Thursday, October 23, 2003

Technicolor Code



i like my c programming class. although i am quite young, i still feel like i hail from an earlier era. when my parents bought the family's first computer, i was in the third grade. if my memory serves, it was a tandy 1000. it had no hard drive, but it boasted a whole 256 kilobytes of ram and a state of the art four color monitor.

we really had no idea what to do with it. my parents purchased a text adventure game and a graphical mickey mouse game, both of which frustrasted me to no end. i gave up on them after a week and returned to the more satisfying entertainment provided by our atari video game console. i went back to the mickey mouse game years later and actually beat it.

it was stupendously easy, and i'm embarassed to admit i couldn't win it immediately. because i didn't open a cabinet in mickey mouse's garage, i didn't find the all important crowbar. the object of the game was to collect a crystal from every planet in the solar system.

i tried my hand at the basic programming language, but didn't get very far with it. no one in my family knew the slightest thing about programming. actually, people who knew anything about computers were few and far between in eastern kentucky in the early eighties. therefore, the computer ultimately became a big paperweight. nevertheless, when i read the owner's manual that came with it, one thing captured my imagination -- the fact that computers could 'talk' to one another through this thing called a 'modem.' but modems were prohibitively expensive back then, and i had no idea that the internet existed.

flash forward to 1990. i pestered my mom into buying a computer, and for $2000, we became the proud owners of a system with 640 kilobytes of ram, the latest dos operating system, and a massive 20 megabyte hard disk. it was also blessed with a 16 color monitor, but even better, it came with a 300 baud modem. some months later, the local newspaper published a tiny article located deep inside its pages about local BBSes. i wrote the author to ask for some numbers.
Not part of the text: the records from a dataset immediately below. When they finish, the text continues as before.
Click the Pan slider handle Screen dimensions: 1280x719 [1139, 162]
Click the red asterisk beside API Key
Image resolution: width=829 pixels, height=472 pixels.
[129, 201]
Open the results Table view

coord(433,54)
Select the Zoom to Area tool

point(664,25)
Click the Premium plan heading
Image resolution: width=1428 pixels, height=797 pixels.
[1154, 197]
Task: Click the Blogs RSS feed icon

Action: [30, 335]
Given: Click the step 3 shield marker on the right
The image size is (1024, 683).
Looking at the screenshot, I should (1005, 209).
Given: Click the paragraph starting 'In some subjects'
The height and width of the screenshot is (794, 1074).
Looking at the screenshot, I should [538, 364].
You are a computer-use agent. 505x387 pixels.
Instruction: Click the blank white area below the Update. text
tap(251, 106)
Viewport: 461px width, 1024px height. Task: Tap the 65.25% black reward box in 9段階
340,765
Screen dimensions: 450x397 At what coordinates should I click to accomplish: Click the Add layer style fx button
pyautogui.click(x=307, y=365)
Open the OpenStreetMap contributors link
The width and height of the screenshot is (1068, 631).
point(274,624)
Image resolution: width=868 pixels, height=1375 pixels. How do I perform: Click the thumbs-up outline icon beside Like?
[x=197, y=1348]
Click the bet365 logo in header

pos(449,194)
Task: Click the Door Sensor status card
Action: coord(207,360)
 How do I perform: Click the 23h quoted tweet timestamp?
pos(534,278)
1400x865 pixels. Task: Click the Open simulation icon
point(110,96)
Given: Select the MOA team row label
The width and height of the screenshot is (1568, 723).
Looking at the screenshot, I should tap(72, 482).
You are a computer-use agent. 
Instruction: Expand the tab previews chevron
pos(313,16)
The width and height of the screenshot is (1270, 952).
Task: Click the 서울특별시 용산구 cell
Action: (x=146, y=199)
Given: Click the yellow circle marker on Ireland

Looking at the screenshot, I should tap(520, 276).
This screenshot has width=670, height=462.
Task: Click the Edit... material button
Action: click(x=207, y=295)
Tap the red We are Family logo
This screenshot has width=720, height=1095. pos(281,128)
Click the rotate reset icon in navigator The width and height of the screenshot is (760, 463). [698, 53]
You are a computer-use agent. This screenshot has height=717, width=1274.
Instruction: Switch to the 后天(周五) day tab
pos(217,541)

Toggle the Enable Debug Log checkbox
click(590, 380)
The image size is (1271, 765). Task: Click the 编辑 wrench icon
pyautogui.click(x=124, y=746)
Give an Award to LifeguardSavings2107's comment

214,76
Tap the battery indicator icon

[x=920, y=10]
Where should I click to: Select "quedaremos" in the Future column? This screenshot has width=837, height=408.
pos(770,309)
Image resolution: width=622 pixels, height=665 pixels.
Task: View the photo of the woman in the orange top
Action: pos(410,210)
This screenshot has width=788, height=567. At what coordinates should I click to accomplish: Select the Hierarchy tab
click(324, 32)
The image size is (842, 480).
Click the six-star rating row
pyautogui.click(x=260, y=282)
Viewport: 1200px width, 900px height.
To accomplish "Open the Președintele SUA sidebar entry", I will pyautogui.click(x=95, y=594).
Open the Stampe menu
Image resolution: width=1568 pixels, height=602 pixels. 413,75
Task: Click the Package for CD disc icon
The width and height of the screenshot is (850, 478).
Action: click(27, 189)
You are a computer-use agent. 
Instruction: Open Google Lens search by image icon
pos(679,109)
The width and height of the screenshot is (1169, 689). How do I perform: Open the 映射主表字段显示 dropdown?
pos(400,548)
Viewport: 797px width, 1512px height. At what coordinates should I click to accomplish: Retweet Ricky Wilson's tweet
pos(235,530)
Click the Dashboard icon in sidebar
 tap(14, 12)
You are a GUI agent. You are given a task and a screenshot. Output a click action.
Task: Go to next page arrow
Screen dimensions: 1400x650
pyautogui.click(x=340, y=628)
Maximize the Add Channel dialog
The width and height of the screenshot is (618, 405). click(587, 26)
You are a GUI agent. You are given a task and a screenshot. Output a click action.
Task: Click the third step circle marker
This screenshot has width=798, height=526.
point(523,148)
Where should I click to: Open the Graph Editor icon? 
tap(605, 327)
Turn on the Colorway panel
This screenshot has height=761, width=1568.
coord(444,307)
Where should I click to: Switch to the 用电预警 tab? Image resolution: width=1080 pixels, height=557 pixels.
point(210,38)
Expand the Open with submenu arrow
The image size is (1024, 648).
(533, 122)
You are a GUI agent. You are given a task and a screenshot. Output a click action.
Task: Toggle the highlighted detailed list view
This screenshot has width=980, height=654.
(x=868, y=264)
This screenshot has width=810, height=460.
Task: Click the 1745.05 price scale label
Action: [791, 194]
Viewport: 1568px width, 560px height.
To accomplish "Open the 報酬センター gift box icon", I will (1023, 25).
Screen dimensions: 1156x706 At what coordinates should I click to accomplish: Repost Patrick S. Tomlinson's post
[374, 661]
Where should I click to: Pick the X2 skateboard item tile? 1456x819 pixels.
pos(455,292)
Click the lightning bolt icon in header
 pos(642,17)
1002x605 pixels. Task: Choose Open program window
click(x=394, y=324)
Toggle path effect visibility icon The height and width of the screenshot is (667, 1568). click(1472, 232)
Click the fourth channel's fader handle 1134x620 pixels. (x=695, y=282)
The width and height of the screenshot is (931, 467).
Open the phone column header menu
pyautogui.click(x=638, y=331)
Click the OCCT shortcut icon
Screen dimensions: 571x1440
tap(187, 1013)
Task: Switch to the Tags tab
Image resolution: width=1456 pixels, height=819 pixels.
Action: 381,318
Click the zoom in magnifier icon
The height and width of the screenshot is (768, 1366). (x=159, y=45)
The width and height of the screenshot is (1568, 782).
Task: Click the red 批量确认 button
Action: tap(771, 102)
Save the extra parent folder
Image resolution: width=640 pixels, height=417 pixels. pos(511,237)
thus began my obsession with online life. at some point, i got an internet account on someone's unix system, but i didn't really begin to appreciate the internet until i got to college. by the time the web explosion began, my idea of the 'net had coalesced around the stark and elegant text console unix environment.

i should have learned c programming over ten years ago. i don't know why i didn't. i'm making up for lost time now. going to my c programming class is akin to time traveling back to the late seventies and early eighties. the professor is very much an old school programmer who cut his teeth on c and unix. he also loves teaching this stuff. you can sense his excitement whenever he introduces a new subject, whether it be pointers or character arrays.

learning c is like an archeological expedition into the philosophical and technical underpinnings of programming itself. it makes me want to learn fortran and assembly language. the more primitive the language, the closer you are to the hardware. they force you to learn how a computer processes information. languages like java hide most of this from you by design.

now that i am taking this class, i have a newfound respect for the pioneers of computer science. there is no way that anyone could truly be a great programmer (in my opinion) without learning c (and assembly language). the higher level programming langauges simply do too much work for the programmer.

of course, these features speed up the development of software. you can accomplish things with a few lines of code in java that would require more work with c. although, i love java for its modularity, i have a special affection for c because of its simplicity. it's a much smaller and more compact language. to use it implies a faith in your technical know how and creativity. to use java implies a faith in the technical know how and creativity of the developers of java. c appeals to my arrogant faith in my own intelligence as well as the part of me that likes to take things apart and examine the gears inside.